======== Fragmento del texto ========

De visita en casa de un amigo miamense hace un año, MD se dio cuenta de que yo miraba con codicia el Borges de Bioy Casares que el dueño de casa me mostraba. Unos meses después, el Día de los Padres, MD tuvo la grata idea de regalarme el objeto de mis deseos: un libraco de 1663 páginas donde se rebañan las anotaciones que Bioy hiciera durante 55 años (1931-1986) sobre su amigo y concuñado. (Ese regalo del Día de los Padres me parece una razón a favor de la multiplicación de la especie.)
He fatigado sus páginas con alegría, para decirlo al modo de JLB. El libro está repleto de gratas sorpresas, de acotaciones lúcidas y de algunas noticias amargas. Entre esas sorpresas —el lector sabrá si grata, lúcida o amarga— está la constatación de que JLB no estuvo nunca despepitado de amor por la Llave del Golfo. Quién se imaginaría tal cosa de él, que estuvo siempre fascinado con las llaves y los mares. Contrariamente a lo que pueda pensar el lector, el sabor amargo de Cuba no se lo dio a JLB la conga con acompañamiento de balalaica del 59: su disgusto precede a las glaciaciones; es, definitivamente, a.C. Su desaprobación es cultural, no política: el problema no es Marx, sino Martí; no los ñángaras, si no los ñáñigos; no el Manifiesto, si no El Manisero; en fin…
La primera referencia cubana que recoge Bioy es de 1953. Relatando una visita a la casa del escritor Ricardo Rojas, dice JLB: “Había una gran biblioteca y yo pensaba: ‘Tal vez no haya un solo libro que se pueda leer’. Puro Martí…”

========

__Tareas por realizar__.
1) Responda según el fragmento sobre el Borges de Bioy Casares:
(a) ¿Cuántas páginas tiene el libro regalado?
(b) ¿Durante qué años hizo Bioy las anotaciones sobre su amigo?
(c) ¿De qué año es la primera referencia cubana que recoge Bioy?
2) Reescriba en forma de lista el párrafo del fragmento sobre el Borges de Bioy Casares que empieza con "De visita en casa de un amigo miamense", conservando sus datos principales.

======== Material mostrado ========

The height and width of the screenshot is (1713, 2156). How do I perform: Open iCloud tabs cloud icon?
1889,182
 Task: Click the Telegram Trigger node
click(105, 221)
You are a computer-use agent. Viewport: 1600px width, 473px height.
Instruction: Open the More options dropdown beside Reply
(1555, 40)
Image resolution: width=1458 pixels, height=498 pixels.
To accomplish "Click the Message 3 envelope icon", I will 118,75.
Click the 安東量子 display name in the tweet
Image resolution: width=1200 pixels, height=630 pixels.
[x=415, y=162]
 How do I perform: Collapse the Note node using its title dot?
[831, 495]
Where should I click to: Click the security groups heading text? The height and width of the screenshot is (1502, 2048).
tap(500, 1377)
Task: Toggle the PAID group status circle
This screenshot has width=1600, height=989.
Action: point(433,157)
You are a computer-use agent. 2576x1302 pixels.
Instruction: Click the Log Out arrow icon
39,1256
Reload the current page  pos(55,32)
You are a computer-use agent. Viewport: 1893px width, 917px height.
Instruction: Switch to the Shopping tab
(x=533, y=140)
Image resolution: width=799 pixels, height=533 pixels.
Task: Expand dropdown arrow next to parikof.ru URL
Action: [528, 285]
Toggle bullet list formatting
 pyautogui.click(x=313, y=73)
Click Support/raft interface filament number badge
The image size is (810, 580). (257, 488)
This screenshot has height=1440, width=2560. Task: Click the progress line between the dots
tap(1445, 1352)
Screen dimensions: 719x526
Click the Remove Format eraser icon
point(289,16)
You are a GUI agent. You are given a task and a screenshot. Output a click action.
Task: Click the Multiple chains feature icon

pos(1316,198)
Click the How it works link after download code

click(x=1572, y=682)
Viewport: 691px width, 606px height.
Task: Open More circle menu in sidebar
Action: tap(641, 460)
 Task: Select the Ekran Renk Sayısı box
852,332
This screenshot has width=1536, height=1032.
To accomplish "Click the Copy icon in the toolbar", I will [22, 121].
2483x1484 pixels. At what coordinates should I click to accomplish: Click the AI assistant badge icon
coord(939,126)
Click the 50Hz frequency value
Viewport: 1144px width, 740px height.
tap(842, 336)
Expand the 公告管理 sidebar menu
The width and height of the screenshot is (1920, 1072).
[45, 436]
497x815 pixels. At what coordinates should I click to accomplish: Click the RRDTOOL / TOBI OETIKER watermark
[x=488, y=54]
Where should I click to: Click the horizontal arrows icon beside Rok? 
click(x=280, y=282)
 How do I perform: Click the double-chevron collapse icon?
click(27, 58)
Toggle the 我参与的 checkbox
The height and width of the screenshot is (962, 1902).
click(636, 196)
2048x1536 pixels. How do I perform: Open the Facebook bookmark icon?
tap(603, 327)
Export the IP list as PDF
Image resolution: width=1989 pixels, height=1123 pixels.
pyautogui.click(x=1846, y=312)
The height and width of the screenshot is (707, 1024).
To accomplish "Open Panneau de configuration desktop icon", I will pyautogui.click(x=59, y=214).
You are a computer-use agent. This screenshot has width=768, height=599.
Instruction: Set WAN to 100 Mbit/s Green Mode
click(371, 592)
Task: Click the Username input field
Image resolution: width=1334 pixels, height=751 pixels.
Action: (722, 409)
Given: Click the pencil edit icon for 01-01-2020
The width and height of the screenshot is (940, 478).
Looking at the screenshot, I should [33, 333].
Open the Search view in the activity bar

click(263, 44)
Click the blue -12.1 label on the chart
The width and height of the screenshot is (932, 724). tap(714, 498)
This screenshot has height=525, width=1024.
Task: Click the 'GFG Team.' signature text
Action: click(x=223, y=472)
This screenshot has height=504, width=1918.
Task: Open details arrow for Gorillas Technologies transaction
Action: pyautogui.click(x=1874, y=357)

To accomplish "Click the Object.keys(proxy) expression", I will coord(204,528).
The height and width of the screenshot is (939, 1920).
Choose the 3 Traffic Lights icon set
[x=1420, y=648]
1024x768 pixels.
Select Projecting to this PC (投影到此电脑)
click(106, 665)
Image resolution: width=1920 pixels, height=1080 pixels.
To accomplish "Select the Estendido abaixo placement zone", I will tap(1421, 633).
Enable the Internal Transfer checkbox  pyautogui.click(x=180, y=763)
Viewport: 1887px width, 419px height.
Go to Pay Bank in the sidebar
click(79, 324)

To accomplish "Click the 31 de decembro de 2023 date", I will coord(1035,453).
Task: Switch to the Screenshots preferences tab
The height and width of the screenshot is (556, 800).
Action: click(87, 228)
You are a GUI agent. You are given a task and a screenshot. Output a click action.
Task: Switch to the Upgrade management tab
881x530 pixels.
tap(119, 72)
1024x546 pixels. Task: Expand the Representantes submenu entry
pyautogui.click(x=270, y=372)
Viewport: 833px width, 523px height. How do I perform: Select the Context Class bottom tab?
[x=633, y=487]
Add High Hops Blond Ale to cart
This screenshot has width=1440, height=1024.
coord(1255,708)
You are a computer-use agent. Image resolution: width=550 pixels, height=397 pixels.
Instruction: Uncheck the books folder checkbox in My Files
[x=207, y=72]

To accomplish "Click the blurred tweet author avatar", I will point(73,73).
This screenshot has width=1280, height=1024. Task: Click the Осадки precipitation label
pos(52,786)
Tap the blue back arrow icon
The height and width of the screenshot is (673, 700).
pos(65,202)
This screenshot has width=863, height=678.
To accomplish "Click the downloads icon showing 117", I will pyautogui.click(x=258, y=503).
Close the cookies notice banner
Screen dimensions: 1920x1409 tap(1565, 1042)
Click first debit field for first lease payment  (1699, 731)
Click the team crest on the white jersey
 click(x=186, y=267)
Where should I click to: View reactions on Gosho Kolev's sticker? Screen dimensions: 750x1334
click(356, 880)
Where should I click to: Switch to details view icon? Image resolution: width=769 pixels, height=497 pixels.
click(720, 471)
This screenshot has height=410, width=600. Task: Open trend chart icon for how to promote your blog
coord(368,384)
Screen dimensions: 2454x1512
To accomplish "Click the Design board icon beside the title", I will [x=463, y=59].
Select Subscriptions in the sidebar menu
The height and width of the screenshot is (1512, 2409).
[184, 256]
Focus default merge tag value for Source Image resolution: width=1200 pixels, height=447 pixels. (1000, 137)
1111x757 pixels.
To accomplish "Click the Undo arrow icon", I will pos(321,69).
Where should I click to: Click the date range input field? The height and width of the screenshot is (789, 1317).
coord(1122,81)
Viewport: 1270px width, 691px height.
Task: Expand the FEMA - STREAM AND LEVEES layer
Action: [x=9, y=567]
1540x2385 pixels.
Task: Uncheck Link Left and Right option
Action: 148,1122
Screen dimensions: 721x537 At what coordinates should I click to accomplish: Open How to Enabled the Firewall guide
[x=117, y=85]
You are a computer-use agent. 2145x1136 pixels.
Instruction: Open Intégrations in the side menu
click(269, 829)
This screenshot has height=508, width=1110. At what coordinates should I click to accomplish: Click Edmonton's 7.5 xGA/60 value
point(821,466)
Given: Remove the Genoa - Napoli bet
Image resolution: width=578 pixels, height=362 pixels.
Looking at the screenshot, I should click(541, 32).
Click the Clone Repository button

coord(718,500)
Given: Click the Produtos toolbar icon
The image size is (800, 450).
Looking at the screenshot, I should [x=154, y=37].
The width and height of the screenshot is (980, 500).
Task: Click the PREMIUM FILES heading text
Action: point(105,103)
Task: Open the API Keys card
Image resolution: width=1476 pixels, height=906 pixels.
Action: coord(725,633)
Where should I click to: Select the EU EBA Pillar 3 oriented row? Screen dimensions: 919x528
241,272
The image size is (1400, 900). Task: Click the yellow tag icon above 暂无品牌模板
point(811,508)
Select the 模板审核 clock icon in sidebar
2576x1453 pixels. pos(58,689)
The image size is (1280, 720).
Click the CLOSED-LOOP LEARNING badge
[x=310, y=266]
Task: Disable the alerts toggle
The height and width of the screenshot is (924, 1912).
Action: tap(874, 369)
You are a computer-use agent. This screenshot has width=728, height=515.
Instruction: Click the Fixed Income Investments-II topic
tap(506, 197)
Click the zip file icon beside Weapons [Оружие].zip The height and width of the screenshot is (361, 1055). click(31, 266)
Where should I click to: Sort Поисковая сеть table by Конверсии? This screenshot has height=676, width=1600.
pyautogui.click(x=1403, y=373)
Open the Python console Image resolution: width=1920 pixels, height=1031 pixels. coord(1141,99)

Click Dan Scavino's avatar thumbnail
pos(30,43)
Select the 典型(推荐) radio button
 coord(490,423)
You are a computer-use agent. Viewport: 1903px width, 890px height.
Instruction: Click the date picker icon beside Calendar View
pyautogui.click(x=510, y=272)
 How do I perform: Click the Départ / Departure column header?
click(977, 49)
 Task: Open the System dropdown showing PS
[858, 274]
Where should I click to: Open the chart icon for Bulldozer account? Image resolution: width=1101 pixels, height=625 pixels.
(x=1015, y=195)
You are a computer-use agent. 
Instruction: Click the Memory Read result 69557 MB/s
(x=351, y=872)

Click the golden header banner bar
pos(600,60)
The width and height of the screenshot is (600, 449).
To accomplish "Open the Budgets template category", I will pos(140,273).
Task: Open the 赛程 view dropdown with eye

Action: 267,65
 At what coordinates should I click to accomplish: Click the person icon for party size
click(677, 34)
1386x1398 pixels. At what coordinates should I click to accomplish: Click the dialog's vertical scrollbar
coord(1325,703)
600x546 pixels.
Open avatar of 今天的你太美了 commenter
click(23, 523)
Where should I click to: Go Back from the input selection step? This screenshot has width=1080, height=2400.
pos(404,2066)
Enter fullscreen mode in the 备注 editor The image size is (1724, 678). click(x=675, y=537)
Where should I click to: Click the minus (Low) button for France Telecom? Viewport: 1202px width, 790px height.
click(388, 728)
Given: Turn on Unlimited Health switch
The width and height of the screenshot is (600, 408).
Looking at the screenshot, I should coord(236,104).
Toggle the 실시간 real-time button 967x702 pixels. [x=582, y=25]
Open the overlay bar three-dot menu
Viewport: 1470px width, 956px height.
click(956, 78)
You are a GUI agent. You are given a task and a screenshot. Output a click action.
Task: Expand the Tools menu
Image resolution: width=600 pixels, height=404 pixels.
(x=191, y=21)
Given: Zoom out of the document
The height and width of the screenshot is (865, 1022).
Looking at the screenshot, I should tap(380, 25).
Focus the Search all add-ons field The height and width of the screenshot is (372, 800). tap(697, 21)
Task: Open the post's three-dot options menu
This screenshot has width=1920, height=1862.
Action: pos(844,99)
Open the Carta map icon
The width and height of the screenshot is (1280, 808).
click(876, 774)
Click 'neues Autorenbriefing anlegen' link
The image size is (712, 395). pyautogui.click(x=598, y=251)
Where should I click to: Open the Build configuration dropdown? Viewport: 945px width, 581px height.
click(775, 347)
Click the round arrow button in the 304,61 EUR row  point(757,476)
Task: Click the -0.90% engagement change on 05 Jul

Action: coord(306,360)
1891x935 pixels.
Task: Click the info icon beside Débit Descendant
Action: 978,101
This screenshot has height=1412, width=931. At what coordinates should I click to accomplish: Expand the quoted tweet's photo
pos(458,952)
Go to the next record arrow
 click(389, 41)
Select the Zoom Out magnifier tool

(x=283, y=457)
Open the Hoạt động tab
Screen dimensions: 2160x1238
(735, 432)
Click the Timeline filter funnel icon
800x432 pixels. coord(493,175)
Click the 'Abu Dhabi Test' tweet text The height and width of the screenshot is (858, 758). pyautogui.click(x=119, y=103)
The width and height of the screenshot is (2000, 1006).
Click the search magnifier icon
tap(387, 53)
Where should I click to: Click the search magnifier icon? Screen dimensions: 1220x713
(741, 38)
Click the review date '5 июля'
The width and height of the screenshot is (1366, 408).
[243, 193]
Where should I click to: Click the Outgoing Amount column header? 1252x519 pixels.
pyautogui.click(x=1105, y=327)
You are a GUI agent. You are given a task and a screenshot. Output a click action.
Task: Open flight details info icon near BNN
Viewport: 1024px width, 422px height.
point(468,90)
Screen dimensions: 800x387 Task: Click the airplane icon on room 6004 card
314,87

========

__Respuestas por tarea__.
1)
(a) 1663 páginas.
(b) De 1931 a 1986, durante 55 años.
(c) De 1953.

2)
- Hace un año, en casa de un amigo miamense, MD notó que yo miraba con codicia el Borges de Bioy Casares que me mostraba el dueño de casa.
- Unos meses después, el Día de los Padres, MD me regaló ese libro.
- Es un volumen de 1663 páginas que reúne las anotaciones que Bioy hizo durante 55 años (1931-1986) sobre su amigo y concuñado.
- Ese regalo me parece una razón a favor de la multiplicación de la especie.